→ Exercise instructions
Find the word "computer" below. Copy each line that has it.

┌──

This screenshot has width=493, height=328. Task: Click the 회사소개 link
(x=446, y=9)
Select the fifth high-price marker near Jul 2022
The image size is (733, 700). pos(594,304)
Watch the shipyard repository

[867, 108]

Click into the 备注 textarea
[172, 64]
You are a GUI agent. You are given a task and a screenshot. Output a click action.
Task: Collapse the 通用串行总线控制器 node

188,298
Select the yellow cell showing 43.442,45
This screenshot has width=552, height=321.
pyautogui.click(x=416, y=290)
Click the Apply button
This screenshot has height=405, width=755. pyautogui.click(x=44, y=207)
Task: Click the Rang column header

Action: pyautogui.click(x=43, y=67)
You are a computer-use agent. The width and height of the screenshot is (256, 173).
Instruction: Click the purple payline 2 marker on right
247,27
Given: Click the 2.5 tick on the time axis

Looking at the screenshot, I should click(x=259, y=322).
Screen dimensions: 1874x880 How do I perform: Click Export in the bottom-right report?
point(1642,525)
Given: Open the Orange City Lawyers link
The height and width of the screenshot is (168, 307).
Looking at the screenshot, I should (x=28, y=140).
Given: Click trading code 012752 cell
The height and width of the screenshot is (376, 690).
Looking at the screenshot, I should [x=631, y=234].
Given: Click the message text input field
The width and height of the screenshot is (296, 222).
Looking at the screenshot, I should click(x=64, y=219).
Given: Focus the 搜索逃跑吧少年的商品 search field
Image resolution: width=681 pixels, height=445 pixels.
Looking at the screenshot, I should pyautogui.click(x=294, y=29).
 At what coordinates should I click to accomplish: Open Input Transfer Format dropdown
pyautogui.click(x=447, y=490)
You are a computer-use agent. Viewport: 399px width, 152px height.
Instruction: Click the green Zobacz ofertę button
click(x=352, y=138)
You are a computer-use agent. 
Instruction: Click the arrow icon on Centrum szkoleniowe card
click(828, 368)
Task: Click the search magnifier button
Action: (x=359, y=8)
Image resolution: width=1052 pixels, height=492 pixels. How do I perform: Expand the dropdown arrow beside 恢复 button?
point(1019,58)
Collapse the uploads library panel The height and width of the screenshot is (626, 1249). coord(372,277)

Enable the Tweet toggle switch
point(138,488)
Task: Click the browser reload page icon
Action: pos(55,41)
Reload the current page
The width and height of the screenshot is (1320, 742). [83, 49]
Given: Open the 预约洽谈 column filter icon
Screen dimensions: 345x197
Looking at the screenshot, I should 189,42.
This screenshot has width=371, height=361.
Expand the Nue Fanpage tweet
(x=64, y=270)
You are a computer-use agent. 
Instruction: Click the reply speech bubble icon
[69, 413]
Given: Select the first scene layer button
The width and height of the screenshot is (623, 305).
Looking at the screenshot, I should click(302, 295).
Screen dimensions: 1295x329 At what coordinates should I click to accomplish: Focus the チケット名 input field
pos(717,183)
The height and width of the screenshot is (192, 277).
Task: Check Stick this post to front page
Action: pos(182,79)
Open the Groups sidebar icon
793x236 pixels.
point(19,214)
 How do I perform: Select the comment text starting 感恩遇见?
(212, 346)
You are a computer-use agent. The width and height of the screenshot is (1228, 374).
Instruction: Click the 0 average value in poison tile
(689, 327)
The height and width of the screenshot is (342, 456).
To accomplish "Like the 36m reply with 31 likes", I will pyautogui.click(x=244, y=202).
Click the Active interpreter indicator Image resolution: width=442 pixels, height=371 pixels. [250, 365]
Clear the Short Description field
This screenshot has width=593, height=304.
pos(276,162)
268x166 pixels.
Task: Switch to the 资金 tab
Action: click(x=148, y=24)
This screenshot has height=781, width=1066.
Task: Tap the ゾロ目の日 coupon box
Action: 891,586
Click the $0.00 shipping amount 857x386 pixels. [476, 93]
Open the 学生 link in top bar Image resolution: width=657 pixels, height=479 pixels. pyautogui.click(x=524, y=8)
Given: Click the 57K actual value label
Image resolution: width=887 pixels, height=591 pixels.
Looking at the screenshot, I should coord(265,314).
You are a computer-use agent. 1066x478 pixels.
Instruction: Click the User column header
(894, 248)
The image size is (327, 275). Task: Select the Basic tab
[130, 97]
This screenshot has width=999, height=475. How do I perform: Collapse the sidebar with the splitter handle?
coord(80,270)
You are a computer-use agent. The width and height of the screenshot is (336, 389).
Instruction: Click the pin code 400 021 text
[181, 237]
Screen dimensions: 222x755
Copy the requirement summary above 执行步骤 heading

└──

→ Answer area
You are a computer-use agent. The width and height of the screenshot is (256, 173).
You are a computer-use agent. Viewport: 399px width, 152px height.
You are a computer-use agent. 
You are a computer-use agent. 
You are a computer-use agent. The width and height of the screenshot is (1228, 374).
You are a computer-use agent. 1066x478 pixels.
You are a computer-use agent. The width and height of the screenshot is (336, 389).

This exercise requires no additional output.